**PROBLÈME POSÉ 1:** Dans l'extrait sur la pédagogie de Tolstoï, recopiez le passage compris entre "Cet idéal libertaire" et "sont donc interdits." inclus, en remplaçant "punitions" par "sanctions".
**PROBLÈME POSÉ 2:**
Répondez brièvement à ces questions sur l'extrait consacré à la pédagogie de Tolstoï :
(a) Où se trouve le professeur dans la classe de l'école de Tolstoï ?
(b) Par quels moyens les enfants doivent-ils apprendre d'eux-mêmes ?
(c) Selon la citation de Tolstoï, quel est le seul critérium de la pédagogie ?

**EXTRAIT DU DOCUMENT:**
______________________________
Et Léon Tolstoï, quelles sont ses idées ?

 

 
Pour Tolstoï, le principal leitmotiv de tout enseignant doit être la liberté. Chaque enseignant doit à la fois apprendre la liberté à ses élèves, mais aussi leur rendre leur liberté afin qu’ils fassent le choix d’apprendre ce qu’ils veulent apprendre, de la manière dont ils veulent l’apprendre.
 
Ainsi, dans l’école de Tolstoï, les élèves peuvent s’asseoir où ils veulent, le professeur étant au milieu de la classe, debout ou assis. La classe n’a pas de durée déterminée, tout dépend du désir d’apprendre des enfants. D’ailleurs les élèves peuvent ou non venir en classe, selon leur desiderata.
 
Pour Tolstoï, la connaissance ne peut être que libre : sans cette condition, on perd tout dynamisme ou esprit d’initiative et on tarit aussi la soif d’apprendre des enfants, ce qui met en péril l’acquisition de connaissances. Les enfants doivent apprendre d’eux-mêmes, par l’observation, l’expérience et la discussion, en suivant leur volonté plutôt qu’une contrainte.
 
Cet idéal libertaire n’est pas synonyme pour autant de chaos. Il existe un ordre, nécessaire, qui n’est pas pré établi et imposé ex-nihilo, mais construit avec les enfants. C’est un “ordre librement consenti”, un “ordre naturel” (tiens, encore Rousseau).
 
La liberté recherchée impose une condamnation totale de toute violence pouvant perturber le libre développement de l’enfant (Tolstoï demeure profondément bouleversé par tous les types de violence rencontrés en Europe sous couvert d’intentions d’instruction). Les punitions, les examens (mais aussi les récompenses !) et toutes autres “obligations” considérées comme essentiellement violentes sont donc interdits.
 
Cette liberté guide la relation entre maître et élève. Un bon “maître” doit savoir créer une osmose entre “les personnes qui désirent apprendre et celles qui désirent enseigner”. C’est le respect mutuel qui doit guider cette relation, et en aucun cas une influence ou une intervention visant à formater un homme tel que désiré. Et c’est ici le gros point de divergence entre Tolstoï et de nombreuses écoles et pédagogues considérés alors comme progressistes : aucun rapport de domination ne doit s’établir. Le rapport doit être le plus vrai possible, afin de respecter la bonté inhérente des enfants.
 
Léon Tolstoï disait ainsi : « Reconnaissons qu’il n’y a qu’un seul critérium de la pédagogie, la liberté, une seule méthode, l’expérience. ». En effet, s’il est souvent vu comme un précurseur des pédagogies libertaires mais aussi des méthodes actives, Tolstoï est surtout reconnu pour son travail sur le sens de l’action pédagogique.
______________________________
**MATÉRIEL FOURNI:**
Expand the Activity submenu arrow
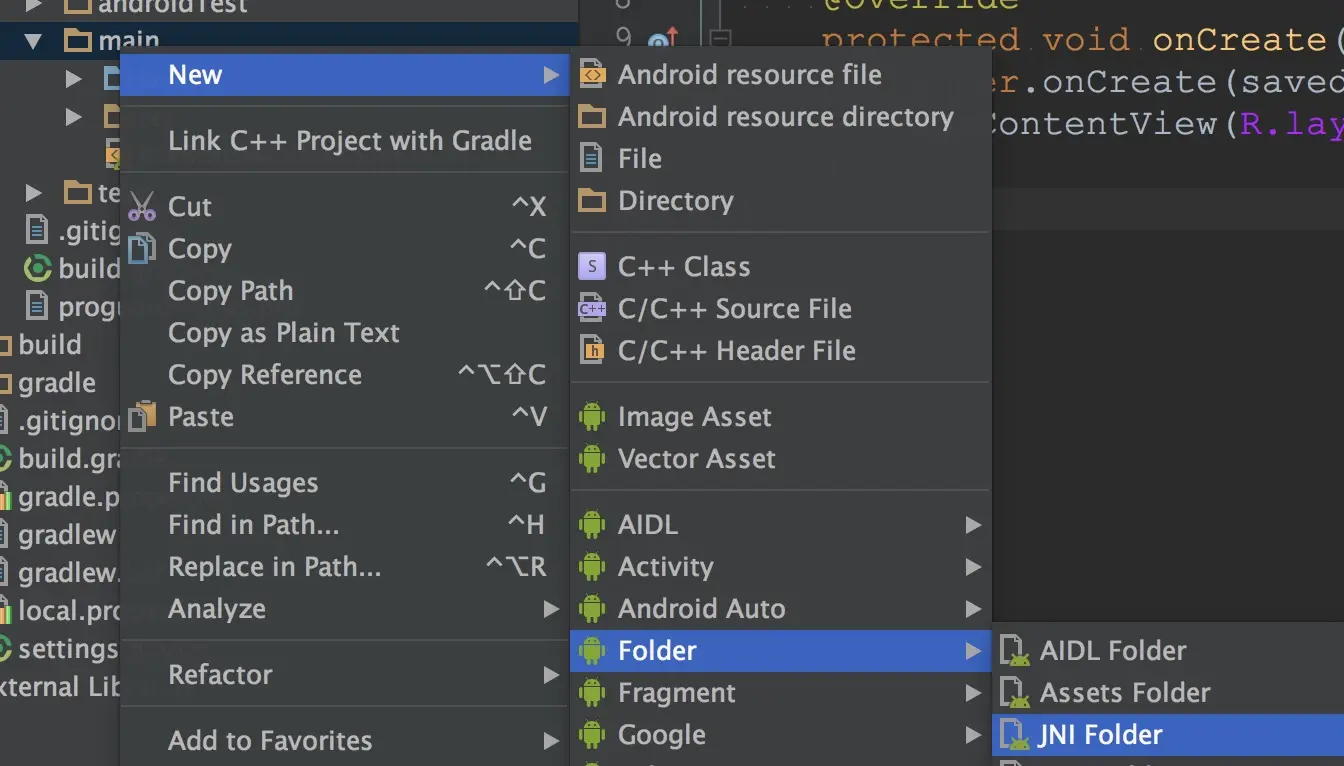Image resolution: width=1344 pixels, height=766 pixels. [x=972, y=567]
______________________________
**RÉPONSE COMPLÈTE 1:**
Cet idéal libertaire n’est pas synonyme pour autant de chaos. Il existe un ordre, nécessaire, qui n’est pas pré établi et imposé ex-nihilo, mais construit avec les enfants. C’est un “ordre librement consenti”, un “ordre naturel” (tiens, encore Rousseau).
 
La liberté recherchée impose une condamnation totale de toute violence pouvant perturber le libre développement de l’enfant (Tolstoï demeure profondément bouleversé par tous les types de violence rencontrés en Europe sous couvert d’intentions d’instruction). Les sanctions, les examens (mais aussi les récompenses !) et toutes autres “obligations” considérées comme essentiellement violentes sont donc interdits.

**RÉPONSE COMPLÈTE 2:**
(a) Au milieu de la classe, debout ou assis.
(b) Par l'observation, l'expérience et la discussion.
(c) La liberté.